当期(資産運用期間2002年1月1日~6月30日)運用状況は、営業収益は112億5,900万円、営業利益は50億700万円、経常利益は44億9,300万円、当期利益は44億9,200万円であった。1口あたりの分配金は予想時より343円増額の16,003円、分配総額は44億9,200万円、配当性向は100.0%。なお、前期比等は、前期決算が実質資産運用期間223日間と変則決算であったため、今回は発表していない。
同投資法人では、当期に「中野坂上サンブライトツイン」「サンマリオンNBFタワー」の2物件を取得。これら新規稼働による収益7億200万円と、前期に取得した24物件の通期稼働により、賃貸事業収入は26棟合計で112億5,900万円。なお、期末稼働率は97.4%(前期比▲0.1%)、期中平均稼働率は97.4%(同0.4%増)であった。同投資法人では、前期に続き高い稼働率を維持した大きな要因に、三井不動産の高い営業力を挙げており、次期も引き続き三井不動産の営業力を最大限に活用し、テナント営業を行なっていくとしている。また、「2003年問題」を視野に入れた建物管理コストの削減計画を策定。2003年度を目処として10%以上の建物管理委託費を削減する方針で、すでに半数近くの物件で実施しており、その効果が今回の業績予想を上回る当期利益に大きく寄与したとしている。
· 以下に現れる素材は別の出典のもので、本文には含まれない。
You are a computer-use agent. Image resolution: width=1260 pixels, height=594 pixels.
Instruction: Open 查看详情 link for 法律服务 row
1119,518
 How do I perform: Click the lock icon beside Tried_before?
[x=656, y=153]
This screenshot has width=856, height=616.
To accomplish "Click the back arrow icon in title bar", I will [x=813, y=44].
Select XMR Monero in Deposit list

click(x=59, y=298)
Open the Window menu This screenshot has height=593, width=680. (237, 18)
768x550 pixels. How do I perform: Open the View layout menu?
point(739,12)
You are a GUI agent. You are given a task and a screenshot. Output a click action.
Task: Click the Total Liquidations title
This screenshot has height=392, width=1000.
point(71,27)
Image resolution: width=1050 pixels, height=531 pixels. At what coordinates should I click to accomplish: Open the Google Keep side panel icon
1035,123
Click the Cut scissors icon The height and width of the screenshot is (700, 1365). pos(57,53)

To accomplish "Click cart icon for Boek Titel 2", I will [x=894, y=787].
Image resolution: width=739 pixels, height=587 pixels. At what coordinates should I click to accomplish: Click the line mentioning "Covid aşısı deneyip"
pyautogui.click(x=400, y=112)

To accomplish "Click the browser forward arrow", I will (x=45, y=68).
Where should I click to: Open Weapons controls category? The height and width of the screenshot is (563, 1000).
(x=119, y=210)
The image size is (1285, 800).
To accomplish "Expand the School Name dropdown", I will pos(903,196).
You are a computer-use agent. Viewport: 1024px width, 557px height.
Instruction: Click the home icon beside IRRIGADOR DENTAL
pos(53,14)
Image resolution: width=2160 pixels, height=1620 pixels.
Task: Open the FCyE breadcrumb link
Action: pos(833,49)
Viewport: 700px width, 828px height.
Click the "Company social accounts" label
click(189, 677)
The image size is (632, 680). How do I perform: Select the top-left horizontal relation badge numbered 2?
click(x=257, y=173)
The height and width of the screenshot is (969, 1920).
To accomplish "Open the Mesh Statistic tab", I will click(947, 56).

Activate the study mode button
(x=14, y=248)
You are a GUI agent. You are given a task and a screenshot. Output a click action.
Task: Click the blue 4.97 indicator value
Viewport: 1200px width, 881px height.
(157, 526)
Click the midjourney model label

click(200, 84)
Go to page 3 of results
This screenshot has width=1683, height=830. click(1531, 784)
投資主については、前期に全体の14.9%であった個人の投資家が、16.1%に増加。当初より投資主を個人に広げたいとしてきた同投資法人としては、望ましい傾向にあるとの見解を示した。また、REITの商品性をよく理解している外国人株主の増加も目立ち、全体の21.5%を占めた。
次期については、当期取得した新規2物件の通期稼働や、「芝NBFタワー」の大型テナントであるT&Dフィナンシャル生命からの解約金5億7,000万円等の計上により、営業収益116億5,300万円、営業利益49億6,200万円、経常利益42億7,300万円、当期利益42億7,200万円、1口当たりの分配金は15,220円を予想。期中の平均稼働率については、オフィスマーケットの悪化を織り込み95.6%と見込んでいる。
J-REIT上場からまもなく1年。会見に出席した西山社長は、「2001年9月の上場以降、当投資法人はおおむね堅調に推移している。5銘柄それぞれの特徴が明確になってきたが、われわれは今後も『長期かつ安定的な運用を行なうファンド』を根本とし、物件取得、資産の運用を行なっていく」と話し、「2003年問題」に話題がおよぶと「2003年7月~12月が底になると見ている。そのボトムに向けた対応を今からしていきたい」と、その克服を短期的な目標に掲げていることを明らかにした。